À quinze jours du scrutin à la tête des Républicains, vos prises de position laissent entendre que vous seriez candidat en 2027, quelle que soit l’issue…
Ce n’est pas du tout ce que j’ai dit. Nous choisirons notre candidat à la présidentielle dans un an. Il faudra un seul candidat de droite : si ça n’est pas moi, je soutiendrai le mieux placé et, si c’est moi, je le ferai en équipe.
Si vous gagnez la présidence des Républicains, demanderez-vous à Bruno Retailleau de quitter son poste de ministre pour porter la voix du parti de manière indépendante ? Et si c’est lui qui l’emporte, l’appellerez-vous à en faire autant ?

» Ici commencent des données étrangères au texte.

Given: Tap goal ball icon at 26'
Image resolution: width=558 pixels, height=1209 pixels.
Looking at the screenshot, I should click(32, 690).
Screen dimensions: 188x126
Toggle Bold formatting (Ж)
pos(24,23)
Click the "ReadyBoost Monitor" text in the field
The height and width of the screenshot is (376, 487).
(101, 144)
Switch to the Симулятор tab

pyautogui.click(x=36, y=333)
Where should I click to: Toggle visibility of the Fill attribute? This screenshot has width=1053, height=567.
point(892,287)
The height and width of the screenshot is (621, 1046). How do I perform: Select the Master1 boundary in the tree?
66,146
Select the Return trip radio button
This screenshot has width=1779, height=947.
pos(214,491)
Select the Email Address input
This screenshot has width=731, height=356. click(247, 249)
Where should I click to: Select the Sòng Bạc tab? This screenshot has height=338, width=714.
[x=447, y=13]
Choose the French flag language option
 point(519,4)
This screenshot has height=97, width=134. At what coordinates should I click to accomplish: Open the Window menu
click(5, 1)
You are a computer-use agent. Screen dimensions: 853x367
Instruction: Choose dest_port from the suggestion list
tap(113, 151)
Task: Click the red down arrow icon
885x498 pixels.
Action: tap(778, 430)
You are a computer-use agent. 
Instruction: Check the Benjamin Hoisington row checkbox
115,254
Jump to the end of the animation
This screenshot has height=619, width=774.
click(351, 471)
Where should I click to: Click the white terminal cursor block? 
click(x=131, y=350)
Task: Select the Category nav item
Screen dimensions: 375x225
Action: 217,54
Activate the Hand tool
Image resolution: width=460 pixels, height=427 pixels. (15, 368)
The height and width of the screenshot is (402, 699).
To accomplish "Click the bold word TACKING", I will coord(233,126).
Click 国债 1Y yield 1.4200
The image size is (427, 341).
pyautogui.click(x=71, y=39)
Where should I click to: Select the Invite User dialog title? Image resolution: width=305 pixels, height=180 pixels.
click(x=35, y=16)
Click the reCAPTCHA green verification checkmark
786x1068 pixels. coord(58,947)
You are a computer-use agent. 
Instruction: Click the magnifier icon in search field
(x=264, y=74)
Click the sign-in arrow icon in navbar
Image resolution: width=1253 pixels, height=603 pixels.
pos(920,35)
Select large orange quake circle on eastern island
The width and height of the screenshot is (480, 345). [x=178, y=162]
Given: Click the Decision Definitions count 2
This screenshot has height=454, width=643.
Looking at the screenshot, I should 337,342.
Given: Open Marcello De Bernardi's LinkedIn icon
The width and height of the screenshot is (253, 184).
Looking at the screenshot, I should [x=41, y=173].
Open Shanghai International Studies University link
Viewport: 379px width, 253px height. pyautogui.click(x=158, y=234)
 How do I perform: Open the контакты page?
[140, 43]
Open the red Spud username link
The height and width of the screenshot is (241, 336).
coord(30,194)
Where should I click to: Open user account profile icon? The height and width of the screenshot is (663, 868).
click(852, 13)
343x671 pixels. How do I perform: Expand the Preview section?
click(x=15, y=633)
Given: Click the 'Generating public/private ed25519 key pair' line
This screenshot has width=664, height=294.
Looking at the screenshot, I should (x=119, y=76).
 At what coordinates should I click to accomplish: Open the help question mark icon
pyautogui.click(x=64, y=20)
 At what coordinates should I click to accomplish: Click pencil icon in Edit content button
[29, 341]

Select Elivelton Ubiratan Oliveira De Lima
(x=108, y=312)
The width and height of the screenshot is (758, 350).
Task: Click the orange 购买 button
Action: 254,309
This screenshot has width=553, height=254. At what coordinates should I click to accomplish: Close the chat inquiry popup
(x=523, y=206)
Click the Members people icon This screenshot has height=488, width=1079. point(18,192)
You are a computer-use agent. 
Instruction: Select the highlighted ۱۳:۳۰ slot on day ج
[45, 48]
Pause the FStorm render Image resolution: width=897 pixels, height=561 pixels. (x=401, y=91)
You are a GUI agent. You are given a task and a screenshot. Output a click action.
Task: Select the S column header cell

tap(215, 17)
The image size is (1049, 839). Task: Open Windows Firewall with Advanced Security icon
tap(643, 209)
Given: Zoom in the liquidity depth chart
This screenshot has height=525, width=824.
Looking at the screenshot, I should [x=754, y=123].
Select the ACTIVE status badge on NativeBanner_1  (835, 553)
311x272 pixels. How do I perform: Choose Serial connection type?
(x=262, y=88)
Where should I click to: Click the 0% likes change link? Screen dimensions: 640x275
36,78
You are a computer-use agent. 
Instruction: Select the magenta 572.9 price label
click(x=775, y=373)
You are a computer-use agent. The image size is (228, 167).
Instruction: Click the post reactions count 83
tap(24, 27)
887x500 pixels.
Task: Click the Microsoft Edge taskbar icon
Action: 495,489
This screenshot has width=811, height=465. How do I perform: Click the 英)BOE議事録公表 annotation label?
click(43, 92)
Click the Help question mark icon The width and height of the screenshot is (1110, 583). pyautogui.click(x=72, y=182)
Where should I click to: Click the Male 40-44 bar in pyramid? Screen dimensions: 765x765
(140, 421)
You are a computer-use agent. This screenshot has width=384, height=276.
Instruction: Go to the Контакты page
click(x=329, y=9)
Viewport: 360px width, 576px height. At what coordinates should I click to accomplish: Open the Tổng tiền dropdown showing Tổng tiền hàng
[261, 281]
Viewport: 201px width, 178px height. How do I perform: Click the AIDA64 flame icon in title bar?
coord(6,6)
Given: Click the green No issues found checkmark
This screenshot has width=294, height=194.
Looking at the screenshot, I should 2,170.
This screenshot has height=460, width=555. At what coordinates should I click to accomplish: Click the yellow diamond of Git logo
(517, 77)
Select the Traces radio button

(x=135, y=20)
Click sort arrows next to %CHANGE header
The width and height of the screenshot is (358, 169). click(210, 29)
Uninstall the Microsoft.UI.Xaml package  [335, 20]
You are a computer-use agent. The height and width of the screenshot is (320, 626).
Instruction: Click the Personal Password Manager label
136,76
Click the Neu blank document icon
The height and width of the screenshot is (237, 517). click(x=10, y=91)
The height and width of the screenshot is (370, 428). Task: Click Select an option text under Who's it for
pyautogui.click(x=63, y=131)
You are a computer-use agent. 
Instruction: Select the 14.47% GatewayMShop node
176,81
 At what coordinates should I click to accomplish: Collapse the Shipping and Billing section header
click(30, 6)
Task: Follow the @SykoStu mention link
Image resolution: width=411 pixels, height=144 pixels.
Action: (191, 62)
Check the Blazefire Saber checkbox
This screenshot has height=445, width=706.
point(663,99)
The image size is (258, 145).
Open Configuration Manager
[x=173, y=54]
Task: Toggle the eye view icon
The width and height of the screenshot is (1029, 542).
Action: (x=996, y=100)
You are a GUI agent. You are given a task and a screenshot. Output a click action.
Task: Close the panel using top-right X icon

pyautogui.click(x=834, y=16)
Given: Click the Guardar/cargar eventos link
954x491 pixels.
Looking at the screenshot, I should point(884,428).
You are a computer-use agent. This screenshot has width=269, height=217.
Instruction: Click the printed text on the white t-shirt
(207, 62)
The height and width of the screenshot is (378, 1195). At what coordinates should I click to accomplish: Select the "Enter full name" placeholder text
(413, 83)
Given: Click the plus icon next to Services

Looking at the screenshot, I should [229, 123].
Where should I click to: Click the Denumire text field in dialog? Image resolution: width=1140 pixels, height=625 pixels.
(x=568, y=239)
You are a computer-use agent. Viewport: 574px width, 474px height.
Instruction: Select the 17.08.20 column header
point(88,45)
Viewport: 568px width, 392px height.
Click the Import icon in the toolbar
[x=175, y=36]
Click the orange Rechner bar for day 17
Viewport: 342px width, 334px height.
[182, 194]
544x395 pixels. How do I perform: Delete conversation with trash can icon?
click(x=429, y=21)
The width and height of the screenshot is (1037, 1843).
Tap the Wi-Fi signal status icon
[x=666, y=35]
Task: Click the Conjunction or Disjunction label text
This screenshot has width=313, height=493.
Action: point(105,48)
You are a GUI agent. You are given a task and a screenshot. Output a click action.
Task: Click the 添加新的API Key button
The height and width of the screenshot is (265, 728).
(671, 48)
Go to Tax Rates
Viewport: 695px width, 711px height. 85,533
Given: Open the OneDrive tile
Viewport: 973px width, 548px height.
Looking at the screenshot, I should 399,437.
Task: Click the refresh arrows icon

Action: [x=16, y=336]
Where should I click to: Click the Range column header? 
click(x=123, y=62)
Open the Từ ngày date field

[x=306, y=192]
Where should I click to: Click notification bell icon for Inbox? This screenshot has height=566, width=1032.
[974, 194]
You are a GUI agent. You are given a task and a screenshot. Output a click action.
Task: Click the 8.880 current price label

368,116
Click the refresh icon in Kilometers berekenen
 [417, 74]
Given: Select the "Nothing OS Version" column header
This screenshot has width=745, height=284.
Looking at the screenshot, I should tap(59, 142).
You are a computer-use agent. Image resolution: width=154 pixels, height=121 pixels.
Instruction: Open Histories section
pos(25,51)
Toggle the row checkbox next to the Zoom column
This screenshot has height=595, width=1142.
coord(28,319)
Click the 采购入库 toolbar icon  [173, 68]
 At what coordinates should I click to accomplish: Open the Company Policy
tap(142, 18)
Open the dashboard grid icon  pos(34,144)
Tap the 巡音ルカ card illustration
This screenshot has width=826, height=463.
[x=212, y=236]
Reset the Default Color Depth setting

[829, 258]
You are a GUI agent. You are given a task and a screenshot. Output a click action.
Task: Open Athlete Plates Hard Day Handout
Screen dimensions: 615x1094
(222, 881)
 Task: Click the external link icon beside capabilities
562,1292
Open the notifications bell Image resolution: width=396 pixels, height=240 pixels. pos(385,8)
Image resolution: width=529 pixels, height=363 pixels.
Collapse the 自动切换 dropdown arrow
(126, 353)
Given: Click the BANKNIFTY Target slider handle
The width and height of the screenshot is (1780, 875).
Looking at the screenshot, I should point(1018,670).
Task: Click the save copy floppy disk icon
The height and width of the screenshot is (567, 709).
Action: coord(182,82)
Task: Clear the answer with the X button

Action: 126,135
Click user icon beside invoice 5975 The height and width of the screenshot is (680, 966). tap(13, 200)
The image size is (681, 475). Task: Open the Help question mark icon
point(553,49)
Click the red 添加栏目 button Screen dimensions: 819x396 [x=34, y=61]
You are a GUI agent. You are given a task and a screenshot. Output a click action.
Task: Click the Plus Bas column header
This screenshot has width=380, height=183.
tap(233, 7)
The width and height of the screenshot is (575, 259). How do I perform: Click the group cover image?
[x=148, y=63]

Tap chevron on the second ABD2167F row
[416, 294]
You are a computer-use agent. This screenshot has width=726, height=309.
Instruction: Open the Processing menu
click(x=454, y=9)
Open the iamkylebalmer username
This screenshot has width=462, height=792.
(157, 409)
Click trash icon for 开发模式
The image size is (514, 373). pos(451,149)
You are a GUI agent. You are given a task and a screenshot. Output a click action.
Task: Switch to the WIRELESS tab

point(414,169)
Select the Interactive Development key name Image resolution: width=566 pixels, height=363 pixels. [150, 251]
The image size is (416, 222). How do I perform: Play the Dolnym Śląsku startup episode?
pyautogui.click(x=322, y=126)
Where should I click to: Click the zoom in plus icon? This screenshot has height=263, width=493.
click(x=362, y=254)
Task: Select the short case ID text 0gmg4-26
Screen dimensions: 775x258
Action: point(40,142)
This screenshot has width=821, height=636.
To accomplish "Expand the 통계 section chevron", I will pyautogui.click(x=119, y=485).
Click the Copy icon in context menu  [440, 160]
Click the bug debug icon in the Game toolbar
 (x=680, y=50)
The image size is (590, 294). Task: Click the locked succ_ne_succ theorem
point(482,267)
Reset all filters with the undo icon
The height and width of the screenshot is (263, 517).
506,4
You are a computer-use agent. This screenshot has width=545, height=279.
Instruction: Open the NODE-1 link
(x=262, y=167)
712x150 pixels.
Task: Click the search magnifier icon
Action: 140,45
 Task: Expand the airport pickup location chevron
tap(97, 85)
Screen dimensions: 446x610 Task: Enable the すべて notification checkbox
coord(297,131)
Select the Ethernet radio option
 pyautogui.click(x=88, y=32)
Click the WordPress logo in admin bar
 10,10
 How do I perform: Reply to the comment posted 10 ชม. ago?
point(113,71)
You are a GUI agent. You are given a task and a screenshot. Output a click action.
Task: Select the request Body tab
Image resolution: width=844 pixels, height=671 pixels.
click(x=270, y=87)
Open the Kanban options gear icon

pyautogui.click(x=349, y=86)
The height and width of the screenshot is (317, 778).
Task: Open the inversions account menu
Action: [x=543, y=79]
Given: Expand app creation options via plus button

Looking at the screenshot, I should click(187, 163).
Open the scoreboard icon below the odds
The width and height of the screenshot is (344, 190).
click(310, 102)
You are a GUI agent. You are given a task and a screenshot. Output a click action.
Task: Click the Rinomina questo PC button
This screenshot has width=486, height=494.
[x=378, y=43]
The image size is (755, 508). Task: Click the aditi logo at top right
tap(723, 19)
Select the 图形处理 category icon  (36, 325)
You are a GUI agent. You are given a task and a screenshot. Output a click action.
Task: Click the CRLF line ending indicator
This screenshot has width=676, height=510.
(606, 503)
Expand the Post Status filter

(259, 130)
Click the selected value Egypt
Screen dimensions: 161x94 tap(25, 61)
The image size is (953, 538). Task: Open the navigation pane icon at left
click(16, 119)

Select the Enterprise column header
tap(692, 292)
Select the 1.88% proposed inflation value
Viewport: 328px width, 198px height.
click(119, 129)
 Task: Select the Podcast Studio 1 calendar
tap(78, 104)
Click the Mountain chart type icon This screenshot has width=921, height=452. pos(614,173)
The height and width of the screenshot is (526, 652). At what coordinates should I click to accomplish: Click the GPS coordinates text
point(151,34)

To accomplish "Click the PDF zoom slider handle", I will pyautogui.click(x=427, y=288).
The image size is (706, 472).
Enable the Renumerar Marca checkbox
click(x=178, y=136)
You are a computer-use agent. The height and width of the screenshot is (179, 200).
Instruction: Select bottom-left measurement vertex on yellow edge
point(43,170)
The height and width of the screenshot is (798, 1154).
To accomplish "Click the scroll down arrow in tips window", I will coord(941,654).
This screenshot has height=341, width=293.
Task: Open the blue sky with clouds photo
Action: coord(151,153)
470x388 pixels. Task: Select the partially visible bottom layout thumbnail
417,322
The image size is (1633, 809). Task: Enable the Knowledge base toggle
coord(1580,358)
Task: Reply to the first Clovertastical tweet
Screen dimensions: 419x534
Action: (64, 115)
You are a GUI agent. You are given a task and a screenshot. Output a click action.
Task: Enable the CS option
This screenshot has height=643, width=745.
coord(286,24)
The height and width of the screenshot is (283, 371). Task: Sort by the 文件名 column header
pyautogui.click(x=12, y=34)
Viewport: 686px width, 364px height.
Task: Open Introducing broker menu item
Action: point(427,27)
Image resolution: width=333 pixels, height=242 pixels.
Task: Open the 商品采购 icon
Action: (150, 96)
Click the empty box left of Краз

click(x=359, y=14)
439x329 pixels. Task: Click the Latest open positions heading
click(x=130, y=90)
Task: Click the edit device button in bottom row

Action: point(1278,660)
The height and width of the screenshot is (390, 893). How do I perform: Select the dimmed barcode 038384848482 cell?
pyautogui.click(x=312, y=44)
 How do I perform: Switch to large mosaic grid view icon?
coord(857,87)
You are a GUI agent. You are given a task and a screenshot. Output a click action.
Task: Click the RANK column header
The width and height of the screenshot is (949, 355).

Ma conviction est qu’être ministre de l’Intérieur aujourd’hui, avec l’explosion de l’immigration et de l’insécurité, c’est un temps plein. Ce n’est pas comme il y a vingt ans ; tout a changé. On ne peut pas tout faire. Le risque, quand on veut tout faire, c’est de tout faire à moitié. Nos ministres LR ont une grosse responsabilité : ils doivent montrer qu’avec des ministres de droite, il y a de vrais résultats par rapport à la macronie. Cela nécessite d’y consacrer toute son énergie. C’est pourquoi je propose que nous incarnions ensemble, avec Bruno Retailleau, un duo fort et complémentaire, lui au ministère, moi au parti. Chacun dans son rôle, avec sa mission. On ne peut pas être à la fois membre du gouvernement de François Bayrou et porter avec indépendance la parole des Républicains. Ma force, c’est, face à François Bayrou, d’avoir choisi la liberté de parole et la clarté politique.